Open Field Identity
I was a pink angora sweater slightly allergic to myself. How
can a color not the color of my skin succeed so well in saying
flesh. I wear myself in his car, slide over on the seat. I was
the table of contents—prelude, footnote—running away
from the front of the book. Steppingstones. Plot-swaddlers.
I was a cough drop still in its wrapper. I was cold coffee
in a too big cup. At the garage sale, I was the bag of bags,
plastic and paper alike. Unused, I was thrown away at the end
of the day. I was a set of pinking shears with stainless steel
blades. Before there was cloth, I rick-racked the air. I was
an ice cube tray, a squirrel–one of them emptied and tipped.
Tree trunk cubby, horrific scrabbling at the downspout.
Spooking You Like a Horse
Ash Box. The color of her hair and skin mixed.
Did she imagine an urn. Did she imagine the lonely
green lawn with flat granite stones. Here she can
chivvy the plastic apart, press up on the lid.
It takes years, a fleet of days, the smothering
darkness of night.
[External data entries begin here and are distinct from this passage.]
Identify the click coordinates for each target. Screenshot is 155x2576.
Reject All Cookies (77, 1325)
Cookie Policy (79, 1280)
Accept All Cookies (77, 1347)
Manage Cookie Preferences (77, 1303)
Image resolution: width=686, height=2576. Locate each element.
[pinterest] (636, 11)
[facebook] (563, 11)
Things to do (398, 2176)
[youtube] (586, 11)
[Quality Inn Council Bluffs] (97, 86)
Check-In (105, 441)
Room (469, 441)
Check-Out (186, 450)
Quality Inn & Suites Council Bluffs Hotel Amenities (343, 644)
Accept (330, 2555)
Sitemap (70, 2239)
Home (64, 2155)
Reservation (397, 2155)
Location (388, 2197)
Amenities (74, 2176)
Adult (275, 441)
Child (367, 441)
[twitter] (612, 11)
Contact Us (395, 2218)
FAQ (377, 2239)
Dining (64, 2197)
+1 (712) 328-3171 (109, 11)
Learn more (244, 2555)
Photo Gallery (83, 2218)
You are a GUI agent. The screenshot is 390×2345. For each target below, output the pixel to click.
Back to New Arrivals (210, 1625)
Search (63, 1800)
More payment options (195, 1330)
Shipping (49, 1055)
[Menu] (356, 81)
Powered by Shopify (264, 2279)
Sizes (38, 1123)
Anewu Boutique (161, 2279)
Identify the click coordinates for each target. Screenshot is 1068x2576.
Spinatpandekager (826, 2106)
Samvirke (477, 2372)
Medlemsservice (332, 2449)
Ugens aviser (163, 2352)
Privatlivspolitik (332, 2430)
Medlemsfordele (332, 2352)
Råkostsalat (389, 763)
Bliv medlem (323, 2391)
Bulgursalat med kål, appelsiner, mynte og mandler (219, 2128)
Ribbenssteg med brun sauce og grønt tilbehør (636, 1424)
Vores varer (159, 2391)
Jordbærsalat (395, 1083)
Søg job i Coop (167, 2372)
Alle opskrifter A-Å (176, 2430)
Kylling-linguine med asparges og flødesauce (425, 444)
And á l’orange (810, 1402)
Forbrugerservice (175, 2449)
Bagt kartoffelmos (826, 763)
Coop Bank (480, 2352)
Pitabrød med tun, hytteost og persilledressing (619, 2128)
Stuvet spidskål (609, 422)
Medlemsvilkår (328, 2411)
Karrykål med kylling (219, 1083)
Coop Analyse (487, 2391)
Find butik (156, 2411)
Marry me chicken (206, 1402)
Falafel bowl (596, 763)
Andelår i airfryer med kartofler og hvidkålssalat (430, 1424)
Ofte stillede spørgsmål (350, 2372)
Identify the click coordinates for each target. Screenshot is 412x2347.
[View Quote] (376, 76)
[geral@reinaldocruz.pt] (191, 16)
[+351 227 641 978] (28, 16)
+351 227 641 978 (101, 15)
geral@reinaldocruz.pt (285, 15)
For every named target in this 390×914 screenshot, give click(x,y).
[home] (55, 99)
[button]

Drifting out crumb by crumb
as overlooked as an ant trail. The shape that is never
a ghost, can’t form a hand. Under the closet door
a mosaic of dust. Who knows how she sees
like a bat or a worm or the earth. An untwinkling
gauze, a spangle of death fading in and out
like a blister of paint. Over your shoulder. Behind.
The hinge of the world loosens and bangs, scares
the buzz out of a fly. Safe-kept as your breath
wheeze-inching in and out, she chews down a flower
with her one sharp, leaves it on the threshold to dry.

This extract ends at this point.